Saved entries:
►
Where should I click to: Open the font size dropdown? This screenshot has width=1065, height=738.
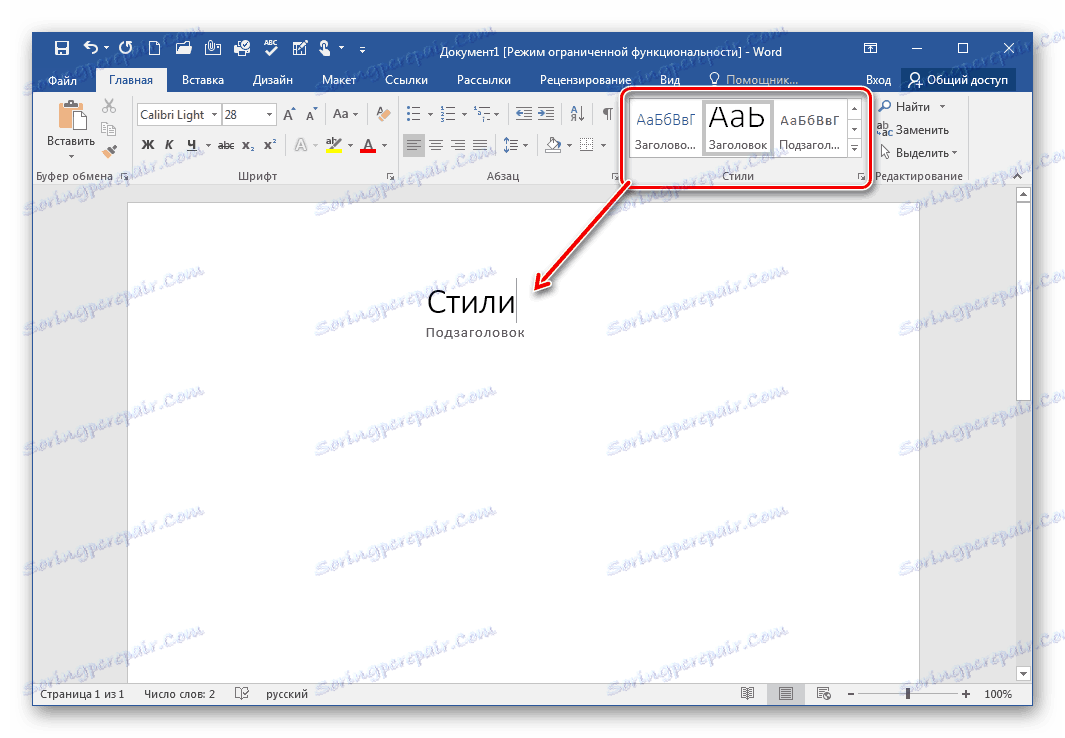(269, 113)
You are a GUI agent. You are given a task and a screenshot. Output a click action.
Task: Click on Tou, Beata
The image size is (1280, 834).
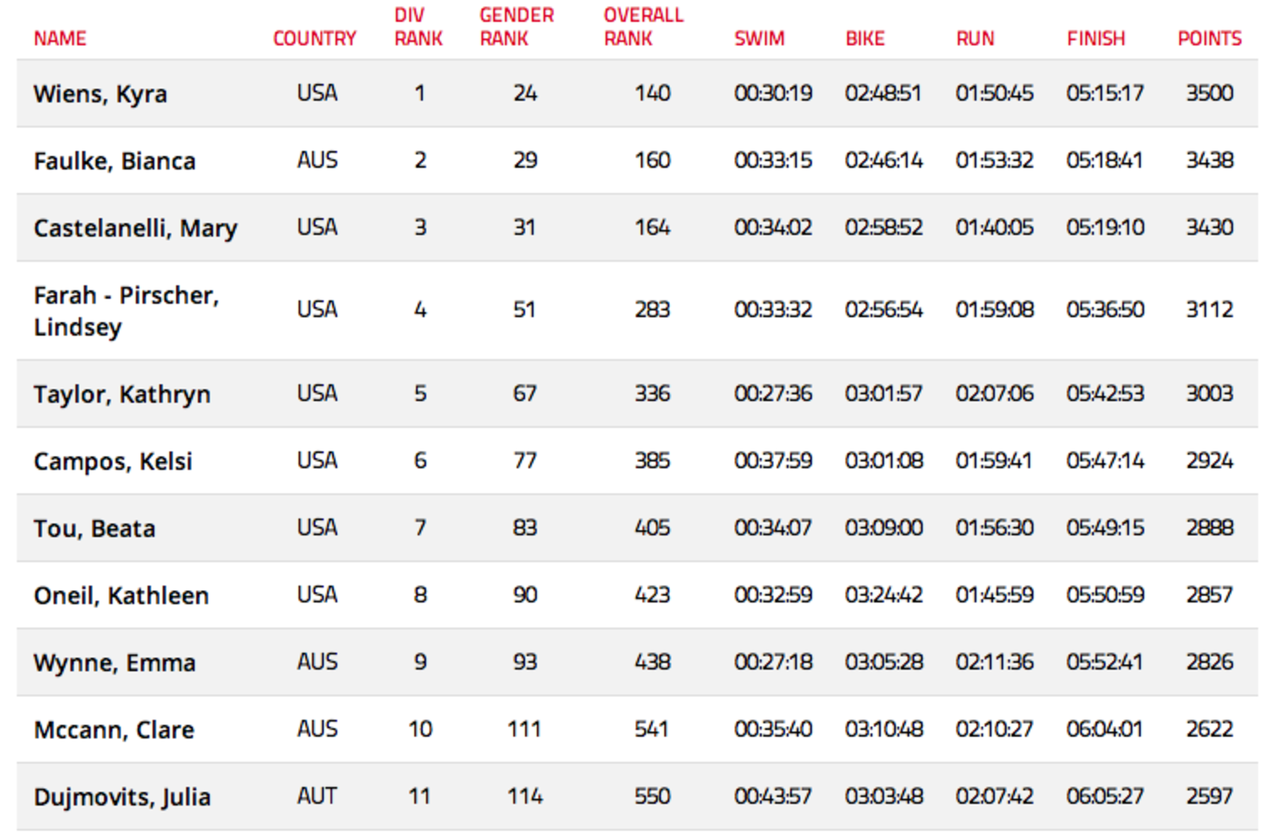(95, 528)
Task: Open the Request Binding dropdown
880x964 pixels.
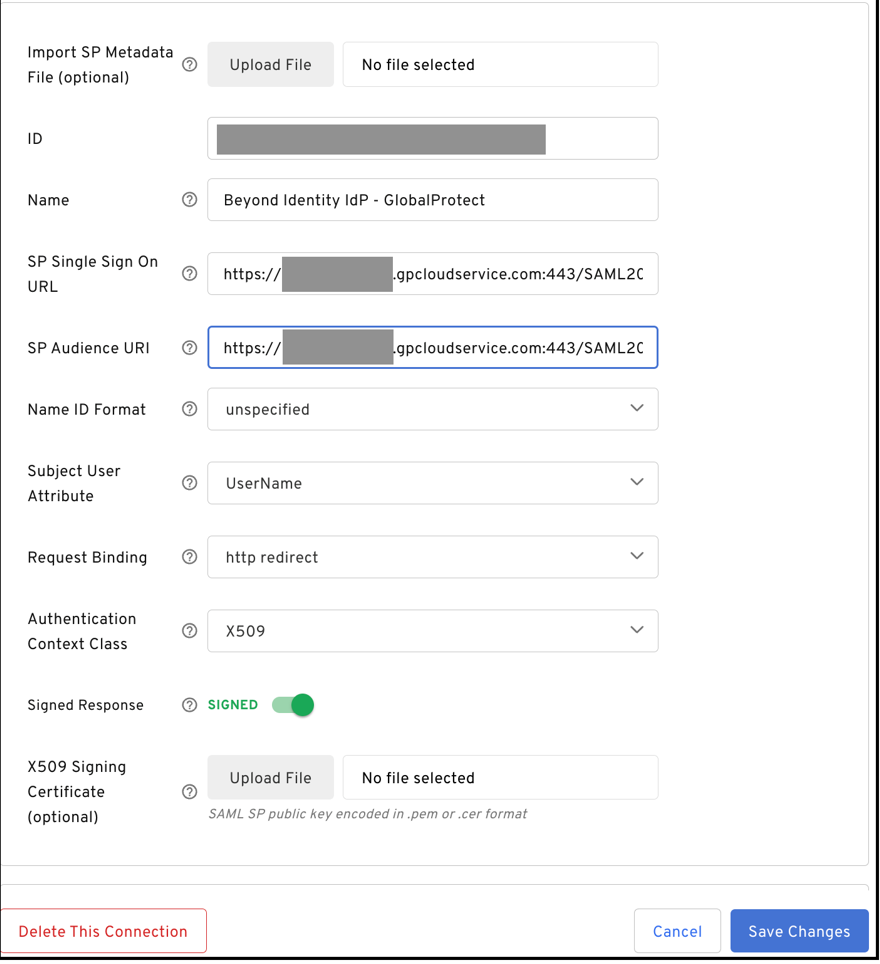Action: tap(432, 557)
◄
►
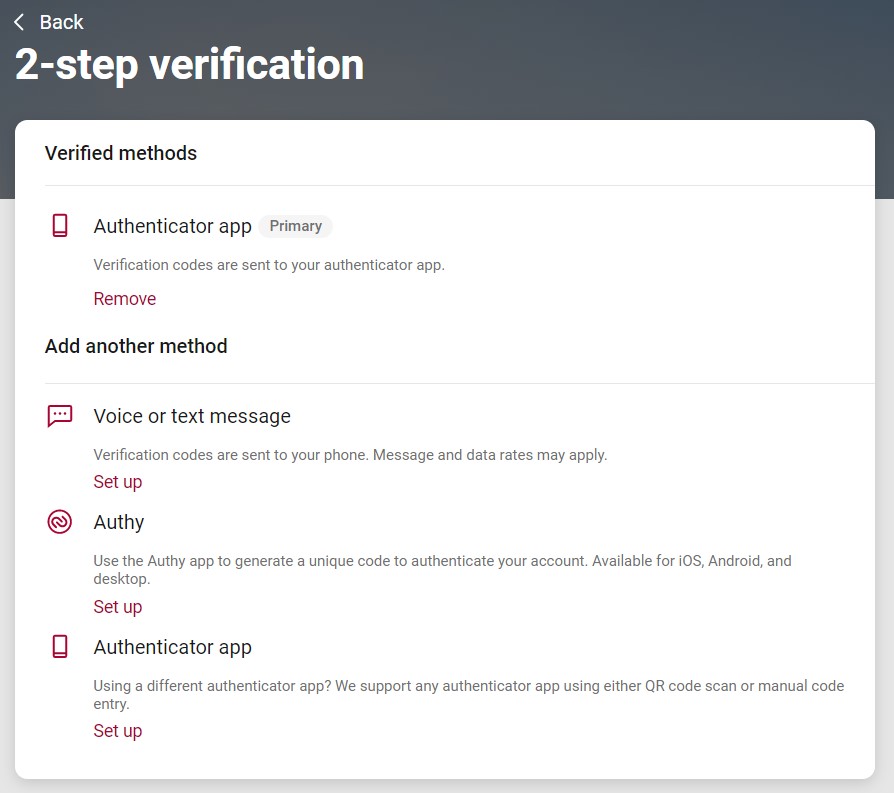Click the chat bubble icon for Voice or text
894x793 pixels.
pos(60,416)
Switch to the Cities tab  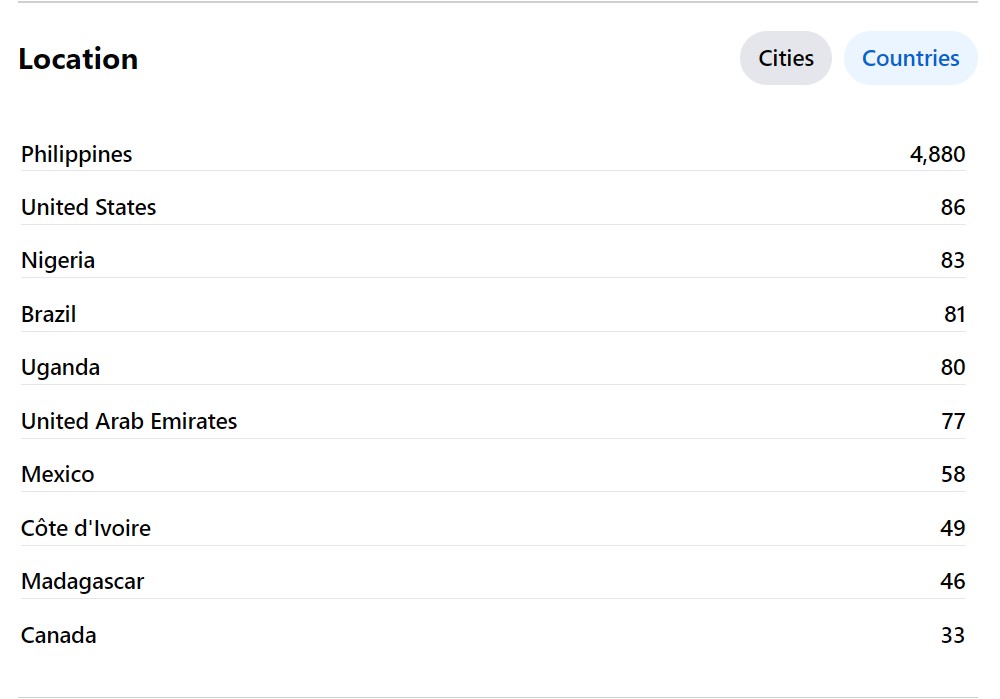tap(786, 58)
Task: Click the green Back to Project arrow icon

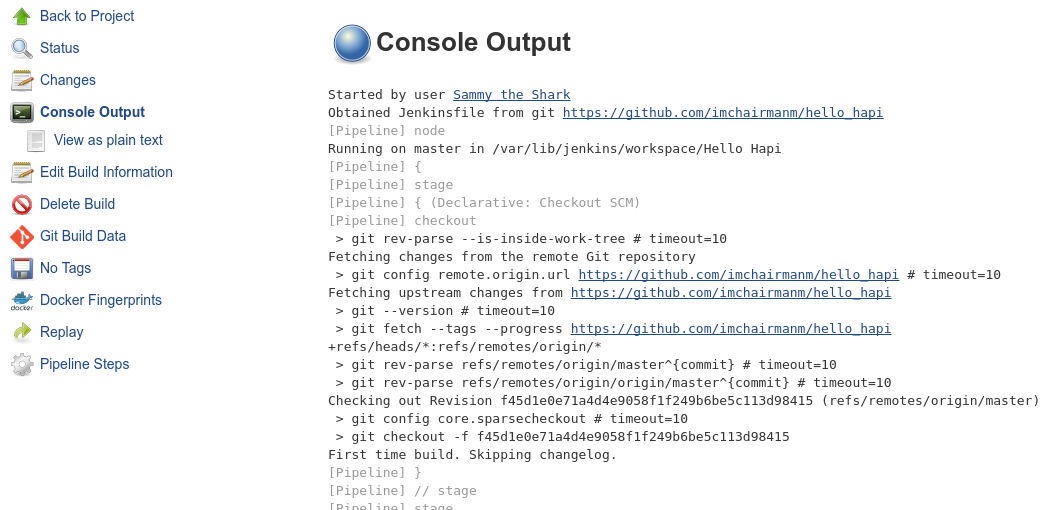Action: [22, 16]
◄
-- What to produce --
All that should be printed is the run of lines above from the one with "Where should I" through the one with "Task: Open the Request Binding dropdown", both included, exactly as given, with pictures left out.

-- Answer to the exercise --
Where should I click to: Open the font size dropdown? This screenshot has width=1065, height=738.
(269, 113)
You are a GUI agent. You are given a task and a screenshot. Output a click action.
Task: Click on Tou, Beata
The image size is (1280, 834).
(95, 528)
Task: Open the Request Binding dropdown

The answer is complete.